Nevadella is an extinct genus of trilobites, fossil marine arthropods, with species of average size (about 5 cm long). It lived during the late Atdabanian stage, which lasted from 530 to 524 million years ago during the early part of the Cambrian Period.

== Etymology ==
The name is derived from Nevadia, a related genus.

== Taxonomy ==
Nevadia predates Nevadella and may include its direct ancestor.

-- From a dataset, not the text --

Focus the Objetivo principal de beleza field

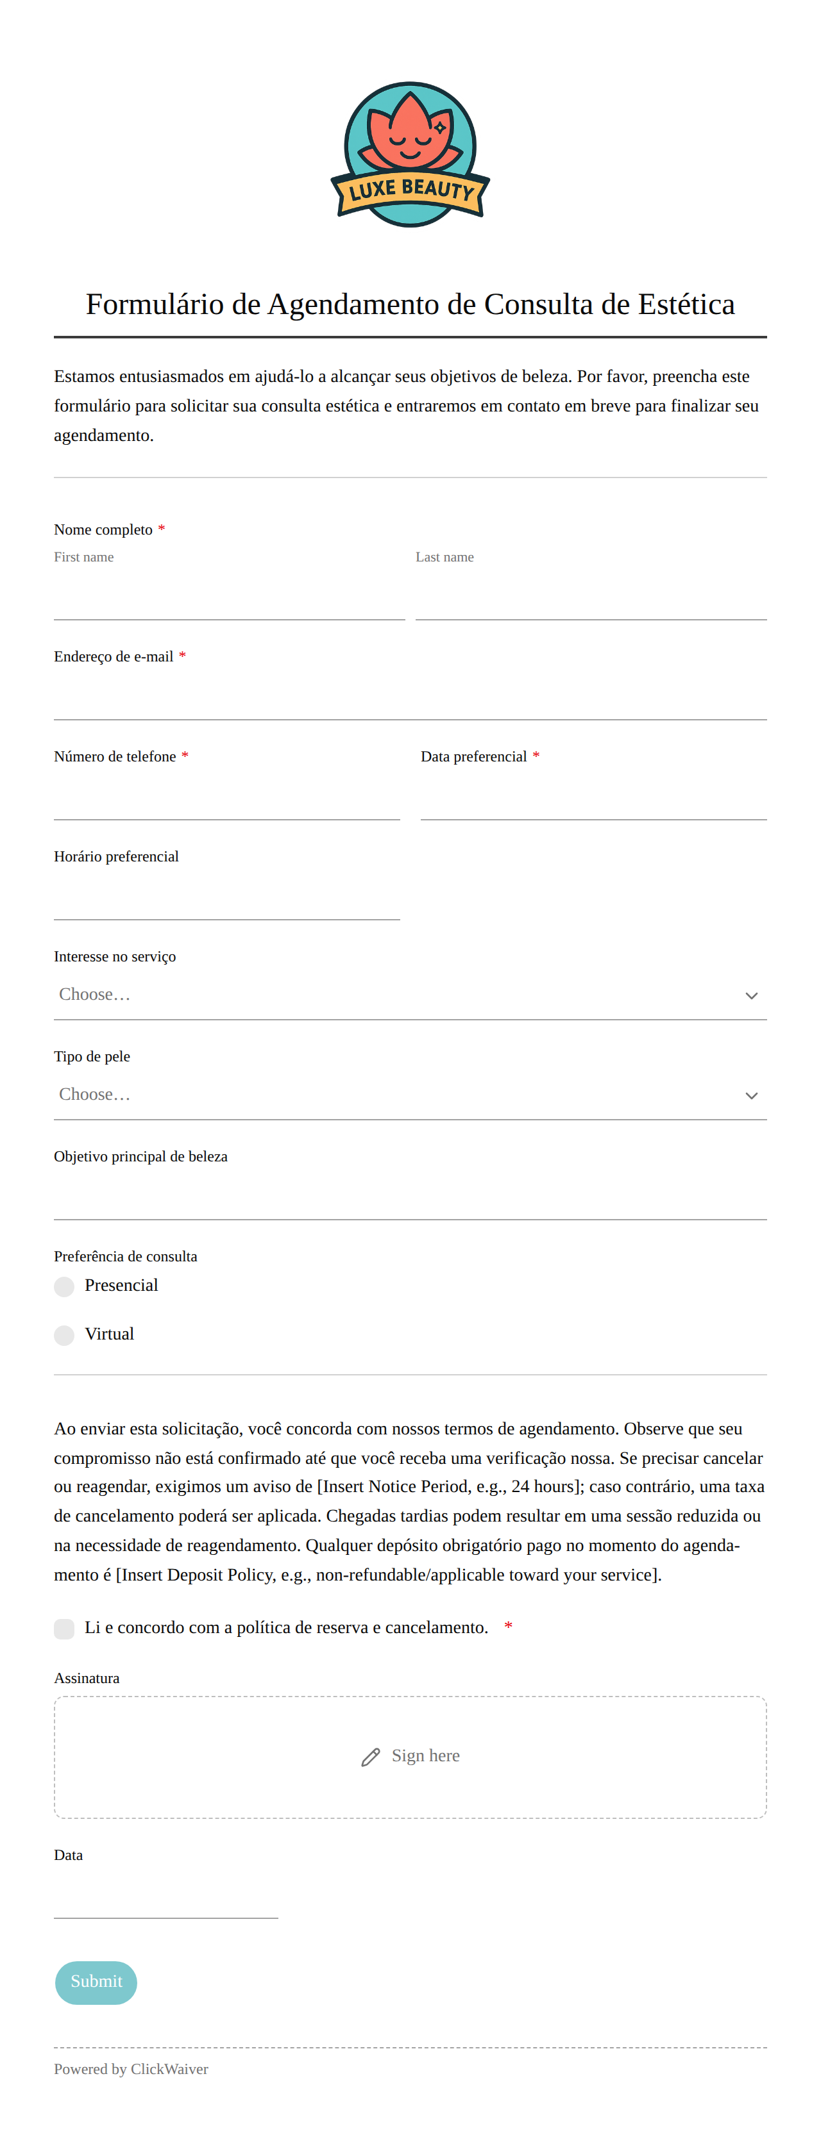coord(410,1197)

=== Species previously assigned to Nevadella ===
- N. burri = Pleisionevadella burri

== Description ==
The body of Nevadella is very flat dorso-ventrally. The general outline of its thin, lightly calcified exoskeleton is inverted drop-shaped. The front is rounded, widest at the back of the headshield (or cephalon), and tapering from there to an eventually rounded termination. The central area of the cephalon (or glabella) is distinctly tapered forward, sides slightly concave, but wedging out slightly in the frontal half and with a rounded front (like the silhouette of a slim pawn). The glabella and the frontal margin almost or entirely touch (in jargon: the preglabellar field is short or absent). Cephalic margin at least as wide as the most frontal thoracal segment. The thorax has 17 to 23 segments, gradually diminishing in size. The pleural spines are long and sickle-shaped. The tailshield (or pygidium) is very small and subquadrate in shape.

== Distribution ==
Fossils of Nevadella have been found in the late Atdabanian of the USA (California, Nevada) and Canada (Cordilleran region).
- N. eucharis is known from the Middle Member of the Poleta Formation, Esmeralda County, Nevada, USA.
- N. keelensis is known from the Sekwi Formation, Northwest Territories, Canada.
- N. mountjoyi is known from the Mural Formation, north slope of Mount Mumm, Alberta, Canada.
- N. perfecta is known from the Mahto Formation, Mumm Peak on the west side of Hitka Pass, western Alberta, Canada.

== Ecology ==
Contemporary taxa that also occur in the so-called "Nevadella" Zone include Esmeraldina, Holmiella, Palmettaspis, Bradyfallotaspis, Geraldinella, Paranevadella, Nevadia, Buenellus, and Cirquella.

== Habitat ==
Nevadella species were probably marine bottom dwellers, like all Olenellina.